WREF
- Sebree, Kentucky; United States;
- Broadcast area: Evansville, Indiana
- Frequency: 97.7 MHz
- Branding: ESPN 97.7 The Ref

Programming
- Format: Sports
- Affiliations: ESPN Radio

Ownership
- Owner: Henson Media, Inc.; (Henson Media of Henderson County, LLC);
- Sister stations: WSON, WMSK-FM, WUCO

History
- First air date: April 9, 1976; 50 years ago
- Former call signs: WHRZ (1976–2004) WWKY (2004–2017)

Technical information
- Licensing authority: FCC
- Facility ID: 67479
- Class: A
- ERP: 6,000 watts
- HAAT: 96 meters
- Transmitter coordinates: 37°42′41″N 87°31′43″W﻿ / ﻿37.71139°N 87.52861°W

Links
- Public license information: Public file; LMS;

= WREF (FM) =

WREF (97.7 FM) is a radio station licensed to Sebree, Kentucky, United States, serving Hopkins and Webster counties, as well as the greater Evansville, Indiana, area.

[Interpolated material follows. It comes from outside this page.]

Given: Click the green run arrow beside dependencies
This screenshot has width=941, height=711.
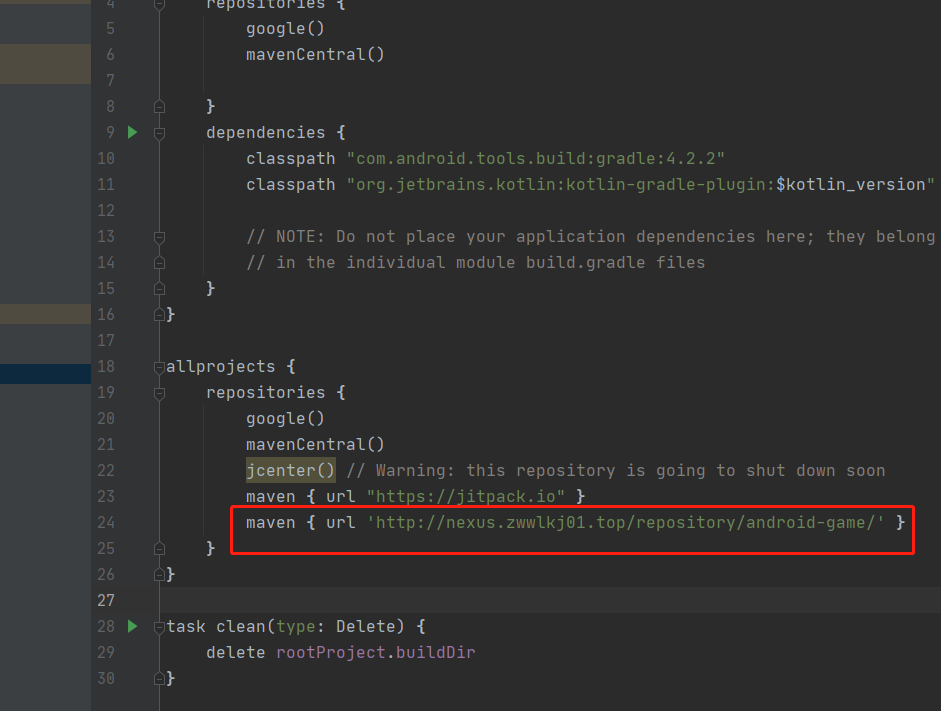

The station is owned by Henson Media, Inc.

==History==
The station's construction permit for a new radio station, originally licensed to Providence, Kentucky, was issued on May 22, 1975. Its first broadcast as WHRZ was in April 1976, with former WOMI general manager Doug Gabby as manager of the station. Under original ownership by Tradewater Broadcasting Company, the station aired an adult contemporary format in its early years as the only radio station within Webster County boundaries. The station became a country music- formatted station in 1983.

In 1991, the station's transmission was relocated near Dixon, Kentucky, with the opening of a second studio/office facility in Madisonville.

The station changed its callsign to WWKY (unrelated to the current WWKY-FM (104.9 MHz) in Providence) on July 14, 2004.

===Rebirth as an ESPN Radio affiliate===
On the 27th of March 2017, WWKY went silent. On April 13, 2017, WWKY, under current ownership by Henson Media, changed callsigns to WREF, and relocated its broadcast license location to Sebree, Kentucky, with studios in Henderson. The station resumed broadcasting June 1, 2017 with an ESPN Radio affiliation, branded as ESPN 97.7, The Ref.

==Programming==

===Past Programming===
Rick Stevens was heard on weekdays from 9 until noon.

Howdy-FM covered local news of Madisonville and Hopkins County with Boyce Tate.

WWKY was the sports voice of Webster County High School, the University of Kentucky and the Tennessee Titans.

===Current Programming===
WREF now broadcasts ESPN Radio and a local sports talk show called "All About Sports" on weekdays. WREF also broadcasts local high school sporting events along with local collegiate sports.